Kata sambutan disampaikan oleh Ibu Rosarita Niken Widiastuti, selaku Direktur Jendral IKP (Informasi dan Komunikasi Publik) Kementerian Komunikasi dan Informatika. Beliau menyambut kedatangan seluruh pemenang yang berasal dari sabang hingga merauke dengan hangat. Dan khusus kepada kami yang diakui sebagai "utusan" penulis dari masing-masing provinsi, beliau secara khusus meminta kami untuk terus menulis tentang Asian Games 2018. Kami berkumpul di sini bukan secara kebetulan, ini adalah merupakan mandat dari Bapak Jokowi dalam menyambut Asian Games 2018. Dan pesan paling penting yang disampaikan beliau adalah Asian Games bukan hanya milik Jakarta dan Palembang namun milik seluruh masyarakat Indonesia dan penjuru dunia. Kami yang digadang-gadang sebagai Duta Asian Games 2018 mengemban tugas untuk menyebarkan semangat positif Asian Games lewat internet.

Ibu Rosarita Niken Widiastuti
Setelah kata sambutan dari Ibu Rosarita, kami langsung dipersilahkan untuk menikmati hidangan yang disediakan. Ditemani dengan home band yang dari baju-bajunya mengangkat tema tahun '90an. Di tengah-tengah makan malam semakin seru. Teman-teman dari Writingthon mulai mendekati penyanyi untuk bernyanyi dan berjoget bersama. Lagu yang dibawakan juga adalah lagu daerah dari masing-masing peserta, membuat terkenang akan pelajaran kesenian jaman sekolah dulu.

Acara semakin seru karena semakin ramai yang ikut bernyanyi dan berjoget, apalagi ketika lagu  daerah Papua "Sajojo" dibawakan, Natali dan Johan (sahabat Writingthon dari Papua) mengajarkan gerakan-gerakan tarian Papua. Namun ditengah-tengah tarian dan nyanyian, kami harus berhenti karena Pak Rudiantara telah tiba di Gedung Arsip Nasional.


Keseruan teman-teman Writingthon
Ada perkataan MC yang lumayan menggelitik kami para peserta Writingthon,

"Saya kira penulis itu orang-orang yang introvert. Tapi malam ini ternyata banyak juga penulis yang rame dan seru kaya temen-temen dari Writingthon"

Kami langsung tertawa dan saling berpandangan dengan tatapan "WAH BELUM TAU DIA" hahahaha.

Beginilah kelakuan aslinya anak-anak Writingthon :))

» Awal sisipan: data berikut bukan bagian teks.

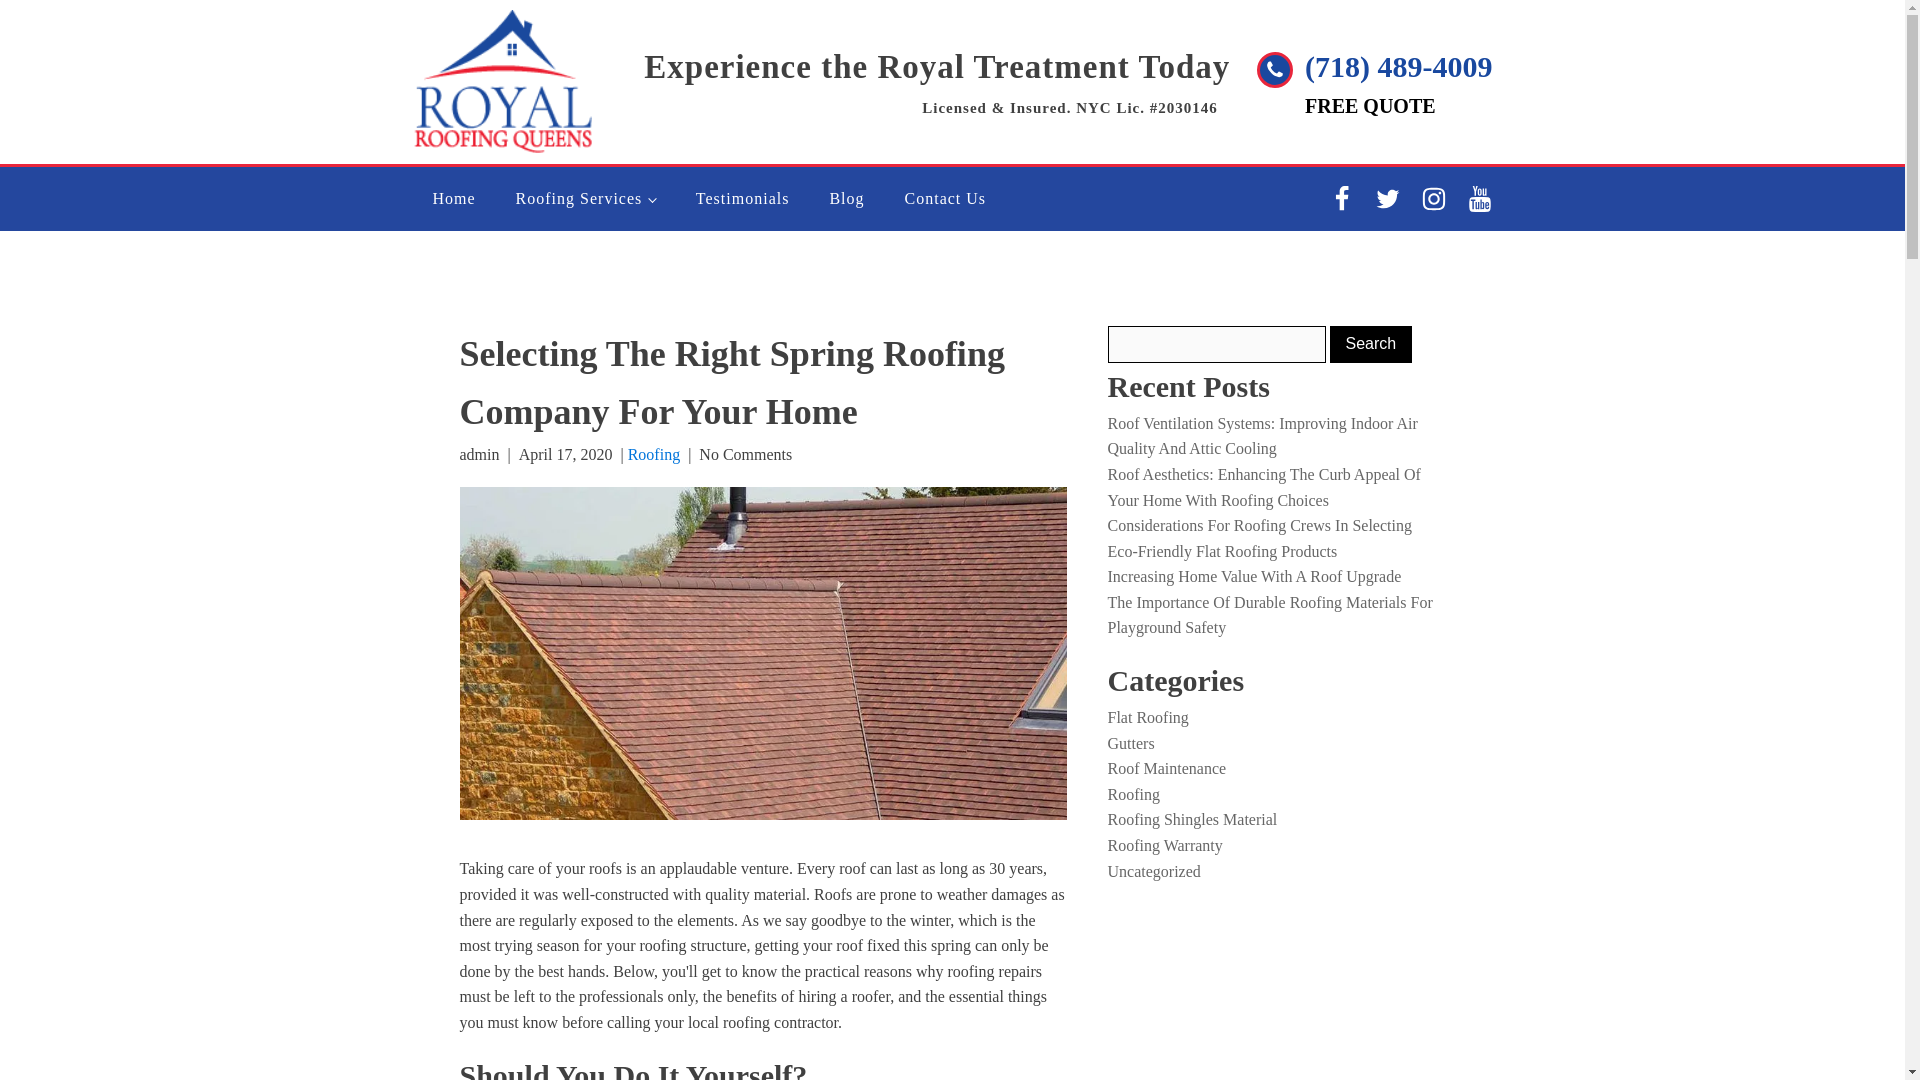 Image resolution: width=1920 pixels, height=1080 pixels. Describe the element at coordinates (1148, 716) in the screenshot. I see `Flat Roofing` at that location.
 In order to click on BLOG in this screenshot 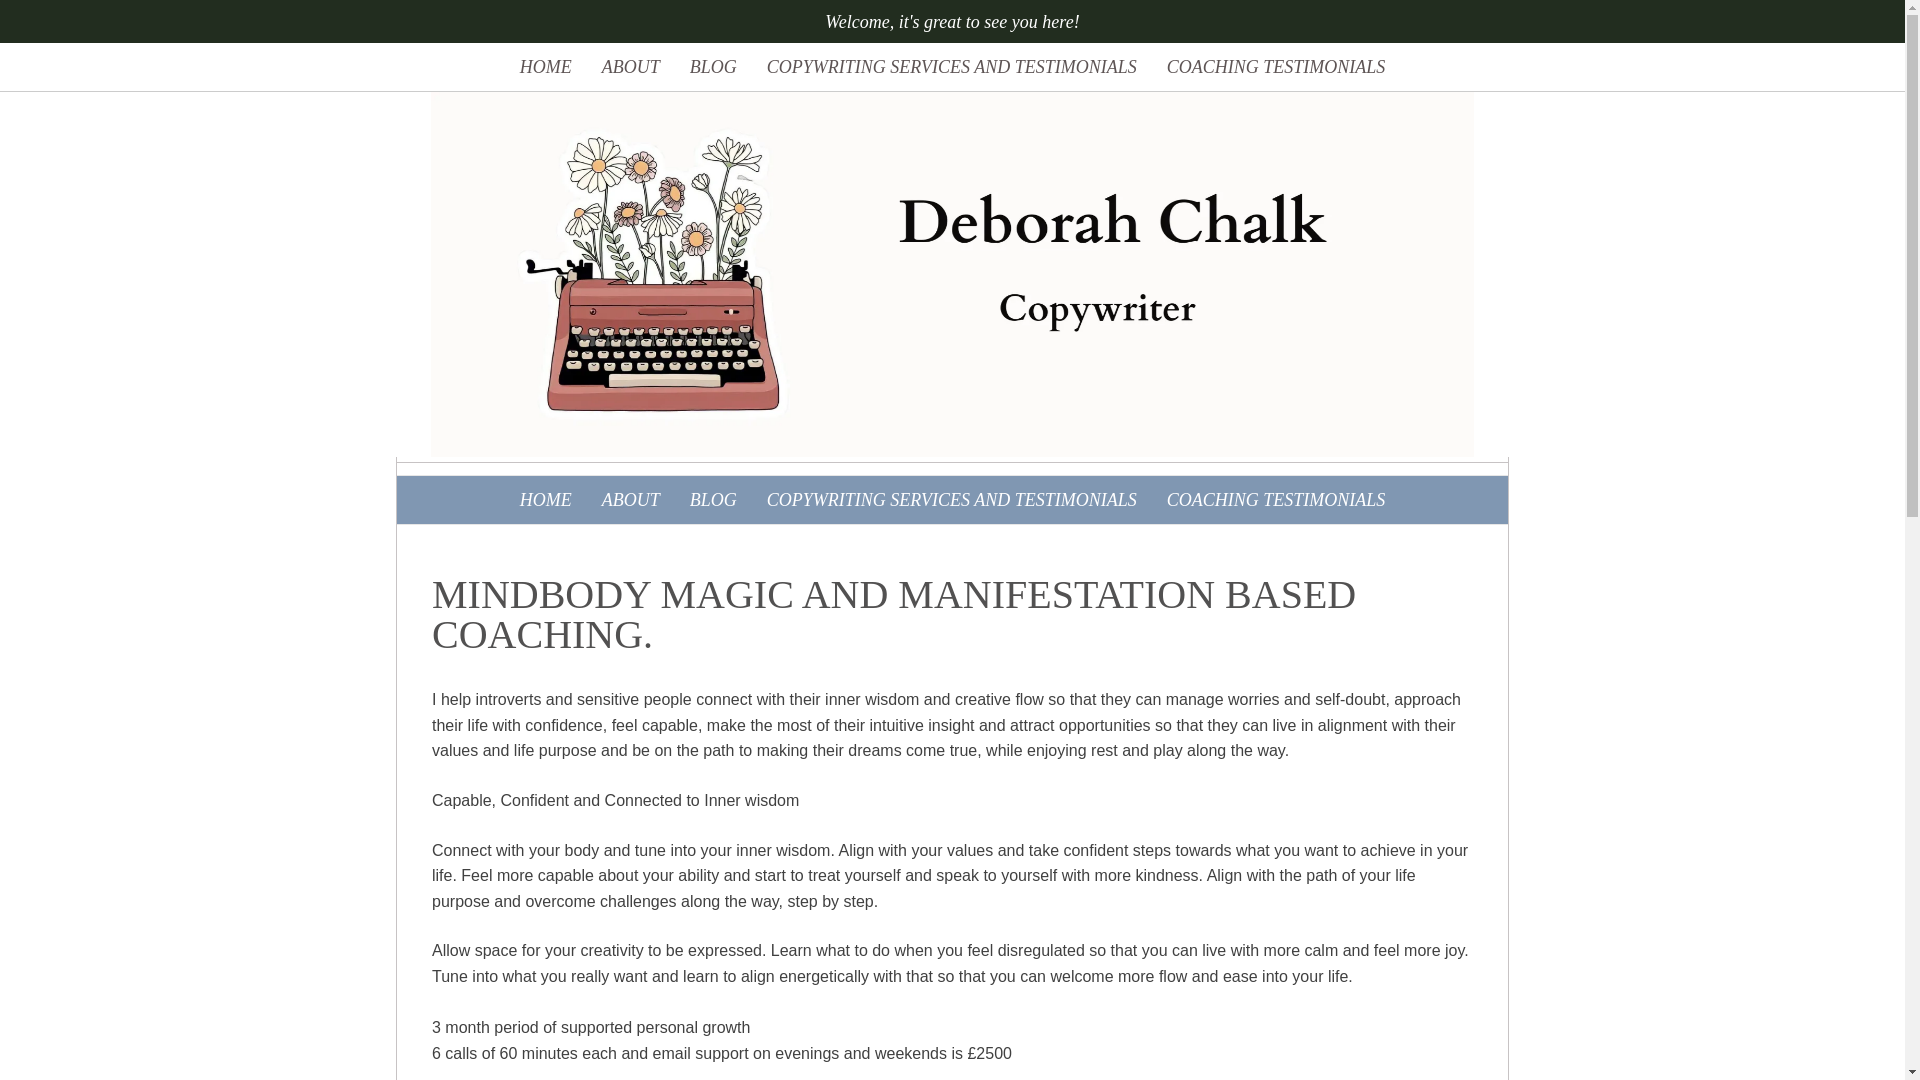, I will do `click(714, 66)`.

Kata sambutan dari Pak Rudiantara selaku Menteri Kominfo
Pak Rudiantara sempat meminta maaf atas keterlambatannya karena dia tidak diberitahu bahwa ada acara di sini pada malam ini (GANTI AJA PAK STAFFNYA, ganti sama gue wkwk). Beliau juga menyambut kami dengan hangat dan mengingatkan kami untuk terus berkarya juga berprestasi.

Makan malam yang berlangsung hangat dan menyenangkan ini ditutup dengan foto bersama masing-masing kategori pemenang dengan Pak Rudiantara. Berakhir juga malam yang indah ini.